Something wicked this way comes.
Assuming some further reform bill can be passed into law (doesn’t really matter what), the administration secures some continued relevancy with the general public and the expected republican Senate can help out “main street” businesses fend off the dreaded “patent troll.” As to whether or not further reform is actually needed ….wonkish details.
The America Invents Act of 2011 is only now bearing fruit as to providing a demonstrated alternative to nuisance litigation tactics. That is, the Patent Trial & Appeal Board (PTAB) has been labeled a death squad for their quick and cost effective manner in which they are willing to cancel patent claims. The ability to stop patent litigation in favor of lower cost patent office proceedings has never been stronger. In fact, most contingency litigation shops will no longer take on a “business method patent” case. But, we need to go even further?

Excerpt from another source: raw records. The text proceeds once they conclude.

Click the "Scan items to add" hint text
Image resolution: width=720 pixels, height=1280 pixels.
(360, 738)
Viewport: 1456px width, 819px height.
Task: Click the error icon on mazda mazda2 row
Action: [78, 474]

While the rallying cry for further patent reform has attenuated in recent months due in large part to the efficacy of the AIA, the shrilly propoganda of the anti-patent crowd persists on Capitol Hill. The problem seems to be that Congress is either incapable from separating extremist views from reality….or is simply unwilling to let reality get in the way of a good political opportunity. (After all, the AIA was touted as a “jobs bill.”)

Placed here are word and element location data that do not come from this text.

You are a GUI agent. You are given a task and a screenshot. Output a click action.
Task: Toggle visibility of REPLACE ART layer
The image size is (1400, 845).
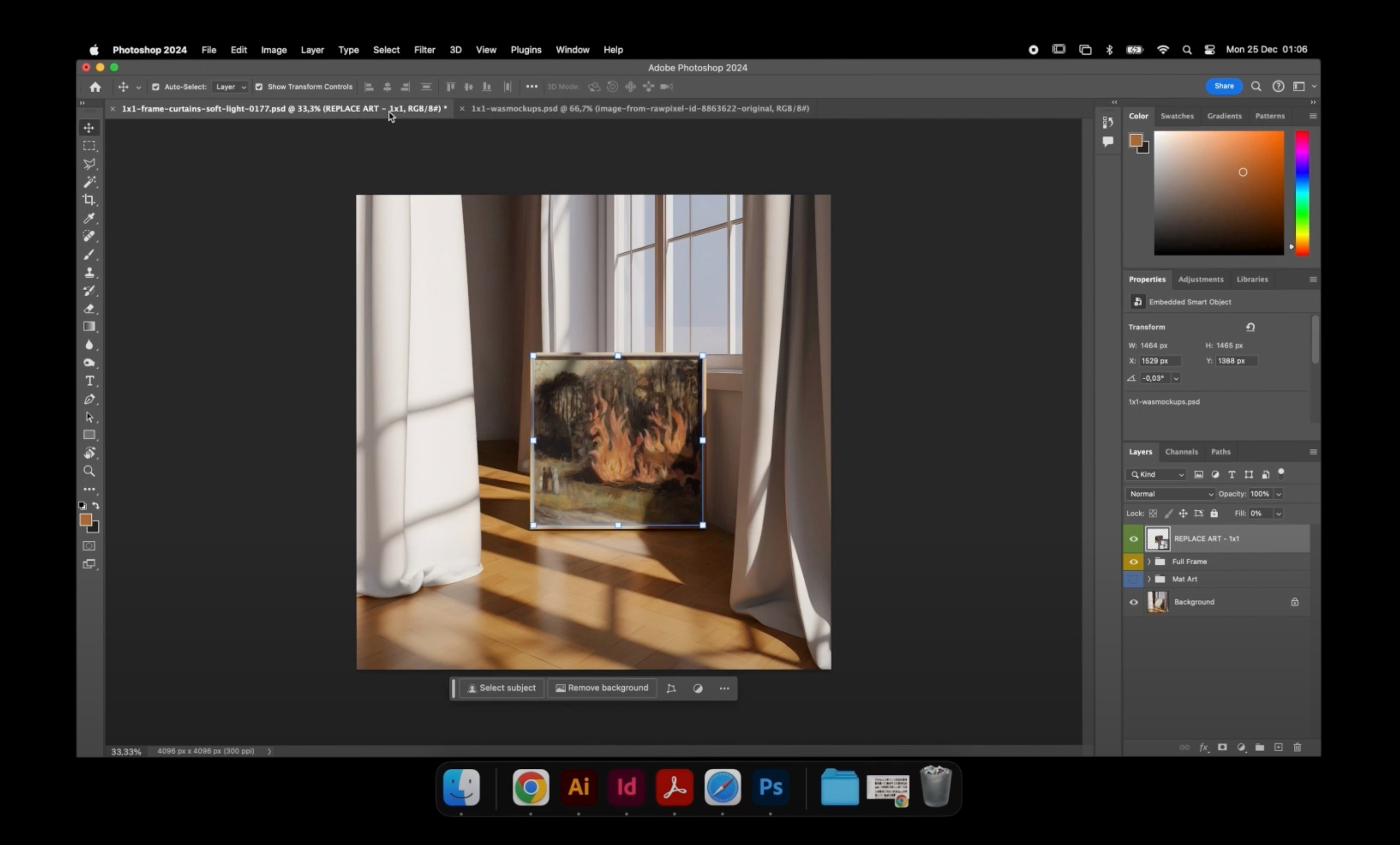pos(1133,538)
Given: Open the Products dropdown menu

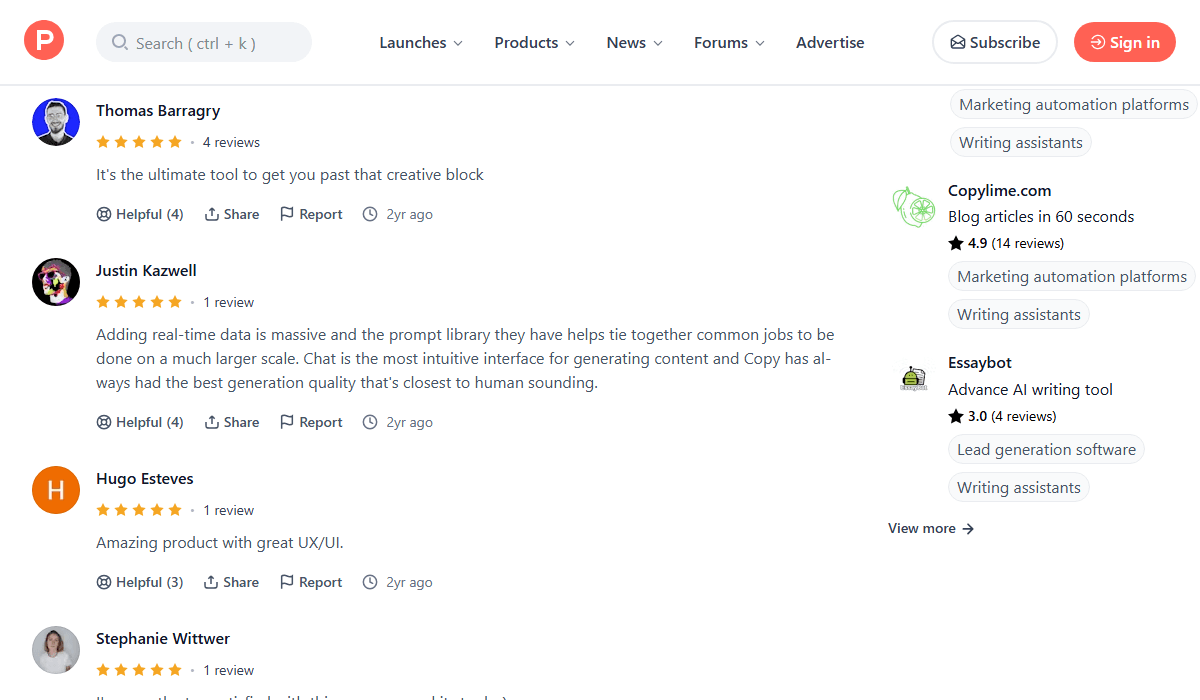Looking at the screenshot, I should [534, 43].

The president’s patent reform commentary of last week is quoted below (emphasis added):
When it comes to intellectual property protection, this is a trickier issue because you end up getting the tech community divided, people are on different sides of it. In some cases, the same company will be really concerned about protecting this aspect of their intellectual property, but feel free to want to stream somebody else’s intellectual property. And so trying to get the right balance is important.I think the basic concept is that you want to have sufficient IP, and — whether patents or copyrights — that you are continually encouraging and rewarding innovation and creativity. But you don’t want those structures so tight, in terms of protecting that intellectual property, that that ends up being actually an inhibitor to people getting good information, folks coming up with new uses for existing information.And then one of the biggest problems that we’ve been working on is how do we deal with these folks who basically are filing phony patents and are costing some of our best innovators tons of money in court; or if they don’t go to court, they end up having to pay them off even though they’re making a bogus claim just because it’s not worth it for you to incur all the litigation costs.So we’ve made some progress on patent reform. We continue to work with Congress to do more. But if we can maintain net neutrality, get the balance right on patents and copyrights, then I’m confident that we’re going to continue to — and, by the way, and then enforce intellectual property, because a lot of the theft of intellectual property that takes place isn’t happening here in the United States, it’s offshore.
In fairness, it is heartening to see an acknowledgement of progress, and a recognition of the fact that some innovators actually oppose further reform. Let’s just hope any coming legislative effort is as measured as these comments.